This article explores the features, benefits, and reasons for discontinuation of Indira Vikas Patra and its impact on small savings investors in India.
What is Indira Vikas Patra?
Indira Vikas Patra was a non-tax saving, bearer instrument introduced to promote financial inclusion and small savings. It was offered through post offices and banks, making it accessible to a large population.
- The investment amount doubled in approximately 5.5 years.
- Certificates were available in denominations of ₹200, ₹500, ₹1,000, ₹5,000, and ₹10,000.
- IVP certificates were transferable and encashable before maturity under certain conditions.
- There was no requirement for KYC (Know Your Customer) at the time of purchase.
Key Features of Indira Vikas Patra
- Fixed Returns: IVP guaranteed that the investment amount would double in a fixed tenure. The interest rate was pre-determined and compounded semi-annually.
- No Tax Benefits: Unlike other small savings schemes, IVP did not provide income tax exemptions. However, it remained attractive due to its high returns and security.
- Transferability & Encashment: Certificates could be transferred from one person to another. Premature encashment was allowed after a minimum lock-in period, with some penalties on returns.
- No Identity Disclosure: As a bearer instrument, there was no need for KYC documents, making IVP a preferred option for those seeking anonymity in investment.
Benefits of Indira Vikas Patra
- Guaranteed Returns: Offered fixed and risk-free returns, making it a reliable investment option.

*Listed entries:*
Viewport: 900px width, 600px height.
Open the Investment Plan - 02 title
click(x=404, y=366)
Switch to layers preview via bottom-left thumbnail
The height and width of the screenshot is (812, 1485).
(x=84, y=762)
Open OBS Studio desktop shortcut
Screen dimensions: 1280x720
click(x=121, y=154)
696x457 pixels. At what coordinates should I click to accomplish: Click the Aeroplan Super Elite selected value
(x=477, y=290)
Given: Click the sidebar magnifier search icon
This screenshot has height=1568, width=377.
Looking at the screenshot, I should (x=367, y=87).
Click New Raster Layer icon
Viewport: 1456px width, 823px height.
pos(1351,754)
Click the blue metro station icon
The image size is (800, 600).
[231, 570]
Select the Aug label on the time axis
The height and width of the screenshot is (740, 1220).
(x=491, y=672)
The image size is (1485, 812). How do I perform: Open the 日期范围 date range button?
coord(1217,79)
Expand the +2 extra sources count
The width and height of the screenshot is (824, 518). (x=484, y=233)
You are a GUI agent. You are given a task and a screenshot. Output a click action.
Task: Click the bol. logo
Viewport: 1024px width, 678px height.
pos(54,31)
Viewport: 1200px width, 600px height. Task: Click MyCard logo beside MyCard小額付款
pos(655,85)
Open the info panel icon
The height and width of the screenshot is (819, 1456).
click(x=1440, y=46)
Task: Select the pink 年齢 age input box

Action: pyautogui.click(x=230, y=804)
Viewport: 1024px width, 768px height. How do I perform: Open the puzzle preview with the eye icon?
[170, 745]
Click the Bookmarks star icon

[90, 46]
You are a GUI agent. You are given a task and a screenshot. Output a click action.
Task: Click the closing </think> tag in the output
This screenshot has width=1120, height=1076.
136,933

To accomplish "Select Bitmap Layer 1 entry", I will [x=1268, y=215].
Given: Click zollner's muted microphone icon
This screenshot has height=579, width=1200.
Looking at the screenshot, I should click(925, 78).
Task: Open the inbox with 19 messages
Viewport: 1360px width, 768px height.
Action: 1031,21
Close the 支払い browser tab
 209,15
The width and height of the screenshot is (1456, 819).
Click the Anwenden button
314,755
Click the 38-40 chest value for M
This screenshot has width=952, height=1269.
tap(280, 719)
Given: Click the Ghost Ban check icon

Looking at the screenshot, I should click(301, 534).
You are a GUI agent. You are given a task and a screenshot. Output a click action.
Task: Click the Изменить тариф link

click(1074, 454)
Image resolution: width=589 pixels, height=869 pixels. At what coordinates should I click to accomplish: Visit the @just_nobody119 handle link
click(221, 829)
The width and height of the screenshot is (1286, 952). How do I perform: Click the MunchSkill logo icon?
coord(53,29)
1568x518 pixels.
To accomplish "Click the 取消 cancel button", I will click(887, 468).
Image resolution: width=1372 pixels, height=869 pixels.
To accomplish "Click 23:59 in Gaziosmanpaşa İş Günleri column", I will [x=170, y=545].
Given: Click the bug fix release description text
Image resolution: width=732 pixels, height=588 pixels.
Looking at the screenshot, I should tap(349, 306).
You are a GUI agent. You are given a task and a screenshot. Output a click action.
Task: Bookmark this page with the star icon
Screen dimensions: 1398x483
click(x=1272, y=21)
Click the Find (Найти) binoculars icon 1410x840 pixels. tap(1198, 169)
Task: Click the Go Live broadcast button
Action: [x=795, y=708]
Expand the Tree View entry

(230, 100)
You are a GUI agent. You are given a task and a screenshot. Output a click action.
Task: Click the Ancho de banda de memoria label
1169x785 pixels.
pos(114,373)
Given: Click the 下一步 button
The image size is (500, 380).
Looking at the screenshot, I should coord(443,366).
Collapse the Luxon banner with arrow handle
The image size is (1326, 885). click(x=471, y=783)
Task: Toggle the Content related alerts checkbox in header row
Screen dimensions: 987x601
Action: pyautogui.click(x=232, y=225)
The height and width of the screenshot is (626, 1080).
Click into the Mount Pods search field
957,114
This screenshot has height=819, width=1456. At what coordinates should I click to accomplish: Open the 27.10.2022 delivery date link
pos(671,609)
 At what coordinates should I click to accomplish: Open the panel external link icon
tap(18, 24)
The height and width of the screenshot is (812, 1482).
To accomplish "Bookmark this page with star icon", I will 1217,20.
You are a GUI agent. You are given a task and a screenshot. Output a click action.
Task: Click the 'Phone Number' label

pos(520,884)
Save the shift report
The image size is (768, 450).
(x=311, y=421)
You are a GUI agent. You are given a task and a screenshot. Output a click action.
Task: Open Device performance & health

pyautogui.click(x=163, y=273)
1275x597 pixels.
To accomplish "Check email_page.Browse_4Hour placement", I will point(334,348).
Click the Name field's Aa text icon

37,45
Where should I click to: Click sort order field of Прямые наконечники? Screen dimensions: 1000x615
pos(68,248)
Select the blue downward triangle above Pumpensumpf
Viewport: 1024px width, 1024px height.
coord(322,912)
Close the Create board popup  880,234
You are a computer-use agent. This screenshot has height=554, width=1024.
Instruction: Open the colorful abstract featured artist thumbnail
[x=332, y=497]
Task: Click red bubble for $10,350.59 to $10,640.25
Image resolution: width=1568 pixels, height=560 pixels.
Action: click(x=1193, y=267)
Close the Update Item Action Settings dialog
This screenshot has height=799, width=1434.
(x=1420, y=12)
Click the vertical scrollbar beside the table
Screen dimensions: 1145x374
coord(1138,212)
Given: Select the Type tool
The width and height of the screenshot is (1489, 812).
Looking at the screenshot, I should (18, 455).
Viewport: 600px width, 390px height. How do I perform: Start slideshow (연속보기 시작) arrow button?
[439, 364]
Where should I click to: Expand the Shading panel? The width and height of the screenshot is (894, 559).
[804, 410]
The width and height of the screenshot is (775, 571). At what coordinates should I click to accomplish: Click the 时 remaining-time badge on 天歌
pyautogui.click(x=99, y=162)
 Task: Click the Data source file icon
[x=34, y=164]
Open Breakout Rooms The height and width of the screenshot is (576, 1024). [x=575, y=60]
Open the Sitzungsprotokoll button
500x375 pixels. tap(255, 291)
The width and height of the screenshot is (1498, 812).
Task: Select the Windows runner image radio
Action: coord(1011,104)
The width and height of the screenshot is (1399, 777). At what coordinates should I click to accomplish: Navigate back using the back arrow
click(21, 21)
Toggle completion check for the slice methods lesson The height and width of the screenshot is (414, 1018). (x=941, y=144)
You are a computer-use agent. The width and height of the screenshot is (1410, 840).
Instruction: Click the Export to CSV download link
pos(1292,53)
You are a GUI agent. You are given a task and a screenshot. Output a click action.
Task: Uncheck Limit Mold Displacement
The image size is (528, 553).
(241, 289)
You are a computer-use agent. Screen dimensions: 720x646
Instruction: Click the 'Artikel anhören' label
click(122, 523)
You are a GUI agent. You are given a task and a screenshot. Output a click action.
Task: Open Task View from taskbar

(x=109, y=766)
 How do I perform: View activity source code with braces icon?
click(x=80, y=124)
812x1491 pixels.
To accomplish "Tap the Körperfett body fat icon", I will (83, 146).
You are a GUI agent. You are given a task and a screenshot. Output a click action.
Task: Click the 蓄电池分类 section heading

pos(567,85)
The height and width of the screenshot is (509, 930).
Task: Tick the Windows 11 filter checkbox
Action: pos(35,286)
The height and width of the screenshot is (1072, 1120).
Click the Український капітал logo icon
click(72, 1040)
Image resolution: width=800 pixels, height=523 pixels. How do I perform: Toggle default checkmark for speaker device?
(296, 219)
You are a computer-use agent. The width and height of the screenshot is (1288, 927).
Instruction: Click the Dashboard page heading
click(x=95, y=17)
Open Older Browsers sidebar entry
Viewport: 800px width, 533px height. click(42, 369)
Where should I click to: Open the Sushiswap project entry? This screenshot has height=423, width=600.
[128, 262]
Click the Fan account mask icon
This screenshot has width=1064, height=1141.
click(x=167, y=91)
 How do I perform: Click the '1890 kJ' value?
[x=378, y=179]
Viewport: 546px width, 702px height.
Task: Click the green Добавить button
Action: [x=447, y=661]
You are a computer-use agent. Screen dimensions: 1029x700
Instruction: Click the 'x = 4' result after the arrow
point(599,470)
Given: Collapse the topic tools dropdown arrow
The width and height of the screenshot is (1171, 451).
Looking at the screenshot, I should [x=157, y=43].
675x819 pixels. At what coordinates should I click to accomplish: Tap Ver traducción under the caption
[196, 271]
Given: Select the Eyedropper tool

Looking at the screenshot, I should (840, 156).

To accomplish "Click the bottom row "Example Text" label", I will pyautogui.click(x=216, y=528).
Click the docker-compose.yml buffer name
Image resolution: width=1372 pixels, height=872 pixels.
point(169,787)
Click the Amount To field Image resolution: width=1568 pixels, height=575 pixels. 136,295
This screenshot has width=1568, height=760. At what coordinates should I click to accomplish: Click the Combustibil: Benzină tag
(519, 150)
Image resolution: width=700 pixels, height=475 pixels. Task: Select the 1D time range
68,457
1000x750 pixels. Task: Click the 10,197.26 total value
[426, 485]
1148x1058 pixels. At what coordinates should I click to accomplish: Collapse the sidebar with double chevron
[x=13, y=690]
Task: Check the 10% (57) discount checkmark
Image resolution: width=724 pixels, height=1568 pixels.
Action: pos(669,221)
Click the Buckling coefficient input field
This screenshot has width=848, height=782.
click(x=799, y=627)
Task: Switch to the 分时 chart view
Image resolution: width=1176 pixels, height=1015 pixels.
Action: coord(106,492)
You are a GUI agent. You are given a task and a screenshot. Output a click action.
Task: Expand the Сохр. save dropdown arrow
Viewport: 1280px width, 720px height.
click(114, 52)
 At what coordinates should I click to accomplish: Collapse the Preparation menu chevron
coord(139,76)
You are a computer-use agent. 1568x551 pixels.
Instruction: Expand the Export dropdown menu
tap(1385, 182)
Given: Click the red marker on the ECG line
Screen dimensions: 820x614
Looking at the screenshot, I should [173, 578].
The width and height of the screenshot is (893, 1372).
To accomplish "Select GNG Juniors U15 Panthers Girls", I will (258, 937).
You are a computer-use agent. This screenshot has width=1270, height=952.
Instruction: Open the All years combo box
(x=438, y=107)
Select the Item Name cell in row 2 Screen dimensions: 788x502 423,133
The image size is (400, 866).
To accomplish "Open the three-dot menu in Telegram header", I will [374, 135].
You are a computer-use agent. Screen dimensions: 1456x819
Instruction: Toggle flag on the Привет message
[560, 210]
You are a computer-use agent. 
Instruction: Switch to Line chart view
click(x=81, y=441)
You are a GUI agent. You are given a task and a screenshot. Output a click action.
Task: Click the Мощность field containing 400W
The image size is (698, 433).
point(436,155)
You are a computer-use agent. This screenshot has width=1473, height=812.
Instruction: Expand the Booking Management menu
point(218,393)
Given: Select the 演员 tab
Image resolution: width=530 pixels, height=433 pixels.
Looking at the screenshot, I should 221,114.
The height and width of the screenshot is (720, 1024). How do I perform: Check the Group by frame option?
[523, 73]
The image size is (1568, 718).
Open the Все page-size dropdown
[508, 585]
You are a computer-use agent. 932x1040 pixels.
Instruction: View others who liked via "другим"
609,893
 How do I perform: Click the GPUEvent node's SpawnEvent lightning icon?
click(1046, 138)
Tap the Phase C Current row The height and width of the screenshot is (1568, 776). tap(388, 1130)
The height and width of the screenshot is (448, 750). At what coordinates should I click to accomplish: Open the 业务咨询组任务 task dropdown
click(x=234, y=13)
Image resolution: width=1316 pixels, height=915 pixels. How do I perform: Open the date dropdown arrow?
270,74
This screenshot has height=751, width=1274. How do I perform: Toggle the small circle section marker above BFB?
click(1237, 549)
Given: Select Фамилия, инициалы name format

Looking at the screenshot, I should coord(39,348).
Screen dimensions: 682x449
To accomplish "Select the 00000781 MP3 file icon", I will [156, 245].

*Exercise goal:* Extract the passage of the article on Indira Vikas Patra that runs from "What is Indira" up to and including "time of purchase.". Answer from the article on Indira Vikas Patra alone.

*Answer in full:*
What is Indira Vikas Patra?
Indira Vikas Patra was a non-tax saving, bearer instrument introduced to promote financial inclusion and small savings. It was offered through post offices and banks, making it accessible to a large population.
- The investment amount doubled in approximately 5.5 years.
- Certificates were available in denominations of ₹200, ₹500, ₹1,000, ₹5,000, and ₹10,000.
- IVP certificates were transferable and encashable before maturity under certain conditions.
- There was no requirement for KYC (Know Your Customer) at the time of purchase.